LISTA DE TAREAS:
a) Responde las siguientes preguntas a partir del texto sobre el impuesto al refresco:
(i) ¿Qué organización ha revelado que el tocino, las salchichas o el jamón producen cáncer en humanos?
(ii) ¿Qué dos drogas legales se señalan como más adictivas y mortales que la mariguana?
(iii) ¿Qué significan las siglas IEPS?
b) Cita literalmente el pasaje del texto sobre el impuesto al refresco que comienza en "Por desgracia, nunca" y termina en "contra los consumidores.".

FRAGMENTO PROPORCIONADO:
Ayer comentamos en el artículo “¿Debemos prohibir las carnes procesadas? o legalizar las drogas", que la penalización de estas bajo los argumentos principales de que “hacen daño” y de que “causan adicción”, es hipócrita y arbitrarios. Ironizamos respecto a que bajo esa lógica, otras sustancias nocivas deberían prohibirse también, como el tocino, las salchichas o el jamón, pues la Organización Mundial de la Salud ha revelado que producen cáncer en humanos.
Asimismo, expusimos la incongruencia de que drogas legales aún más adictivas y mortales que por ejemplo, la mariguana –como lo son el alcohol y el tabaco-, están permitidas e incluso gozan de aceptación social.
Desde luego, no es que queramos aquí que sea vuelva ilegal tomar tequila, comer carnes frías o fumarse un cigarro. Todo lo contrario. Cada persona adulta debe asumir su responsabilidad y poder consumir lo que se le dé la gana, incluso, si “hace daño”.
Por desgracia, nunca faltan los grupos de “notables”, expertos o personalidades que pretenden imponernos desde la sociedad civil o el gobierno, lo que consideran “bueno” o “mejor” para todos.
Es el caso del llamado “impuesto al refresco”, una buena muestra de cómo a veces con supuestas buenas intenciones, se pueden cometer desde injusticias hasta grandes atrocidades. Por eso debe tenerse cuidado.
El “impuesto al refresco” es injusto, arbitrario y discriminatorio como todos los IEPS (Impuesto Especial Sobre Producción y Servicios). En particular, gravar a las bebidas azucaradas con el propósito explícito de reducir su consumo, no solo es un atentado contra las empresas que los producen –pues de forma artera se pretende afectar sus ingresos-, sino contra los consumidores.
No obsta subrayar que los más afectados no son los consumidores de mayores ingresos –que pueden afrontar sin problemas alzas de precio-, sino los menos favorecidos a los que dicen querer beneficiar. Estos, al encarecerse artificialmente esas bebidas, por supuesto que en alguna medida se verán obligados –y ahí radica la injusticia- a dejar de consumir tal o cual producto o a sustituirlo.
De nuevo, lo anterior se comete con la idea de que “es por su bien”, para que “no se enfermen”. Han decidido pues, hacerles el favor de cuidar sus bolsillos, pues, aseguran, al estar más sanos ya no tienen que dedicar recursos innecesarios a gastos médicos ni medicinas.

[Datos de origen]
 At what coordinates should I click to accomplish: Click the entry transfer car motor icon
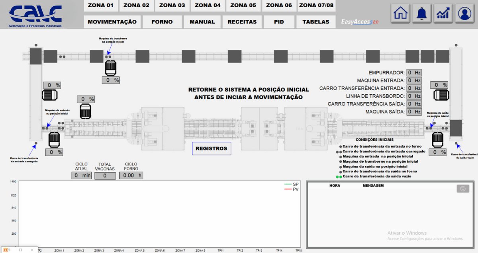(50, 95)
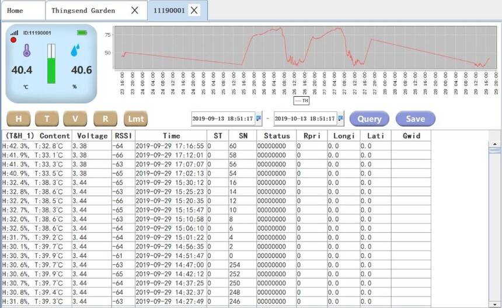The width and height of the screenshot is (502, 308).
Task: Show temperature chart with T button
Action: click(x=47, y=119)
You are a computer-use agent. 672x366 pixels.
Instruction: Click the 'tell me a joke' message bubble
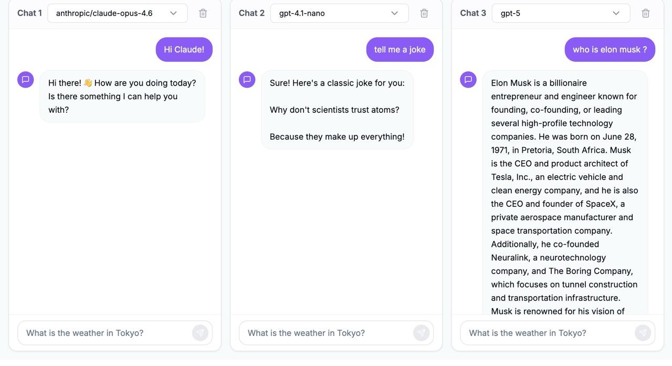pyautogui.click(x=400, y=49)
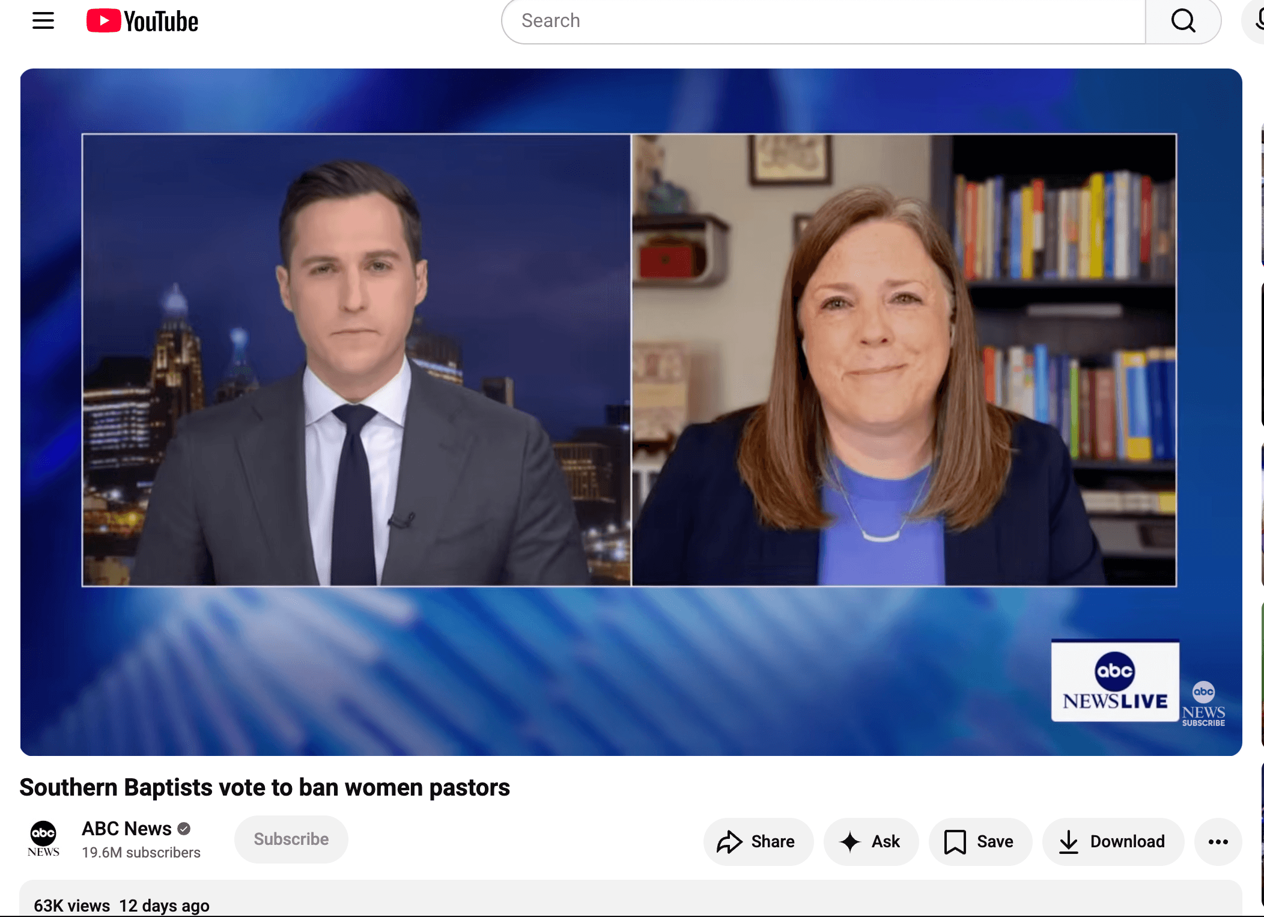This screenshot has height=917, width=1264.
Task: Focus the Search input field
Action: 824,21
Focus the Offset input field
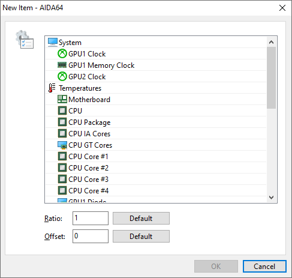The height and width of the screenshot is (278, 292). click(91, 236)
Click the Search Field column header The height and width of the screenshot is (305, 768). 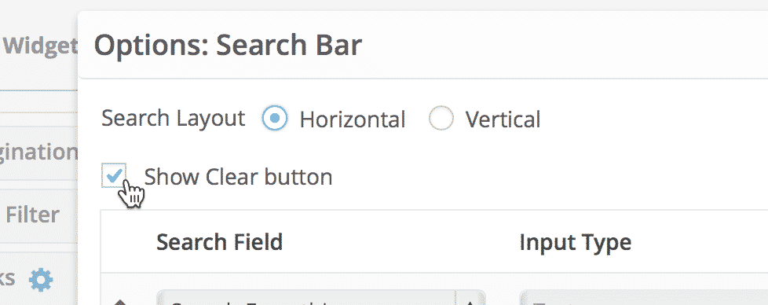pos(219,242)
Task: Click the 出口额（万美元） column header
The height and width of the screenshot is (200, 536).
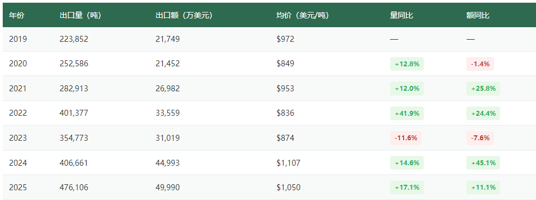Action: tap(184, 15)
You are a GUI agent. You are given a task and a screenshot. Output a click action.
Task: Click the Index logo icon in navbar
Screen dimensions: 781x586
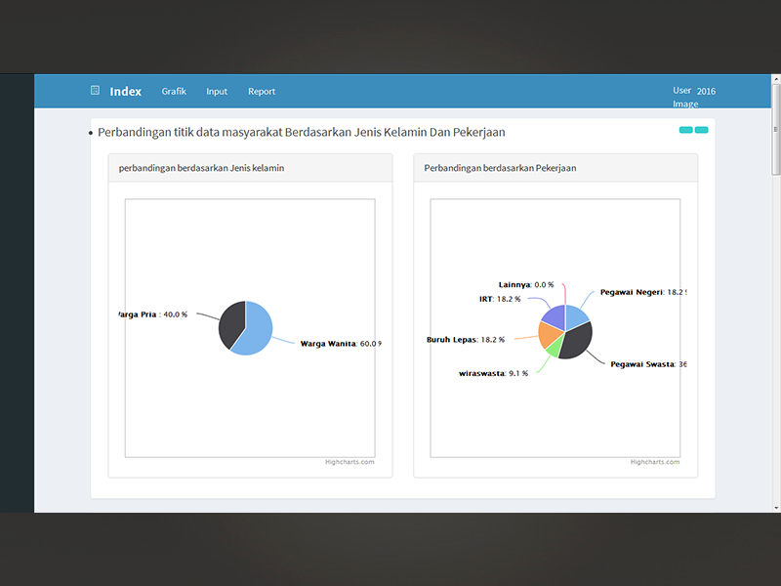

RESPUESTAS EN ORDEN:
a)
(i) La Organización Mundial de la Salud.
(ii) El alcohol y el tabaco.
(iii) Impuesto Especial Sobre Producción y Servicios.

b)
Por desgracia, nunca faltan los grupos de “notables”, expertos o personalidades que pretenden imponernos desde la sociedad civil o el gobierno, lo que consideran “bueno” o “mejor” para todos.
Es el caso del llamado “impuesto al refresco”, una buena muestra de cómo a veces con supuestas buenas intenciones, se pueden cometer desde injusticias hasta grandes atrocidades. Por eso debe tenerse cuidado.
El “impuesto al refresco” es injusto, arbitrario y discriminatorio como todos los IEPS (Impuesto Especial Sobre Producción y Servicios). En particular, gravar a las bebidas azucaradas con el propósito explícito de reducir su consumo, no solo es un atentado contra las empresas que los producen –pues de forma artera se pretende afectar sus ingresos-, sino contra los consumidores.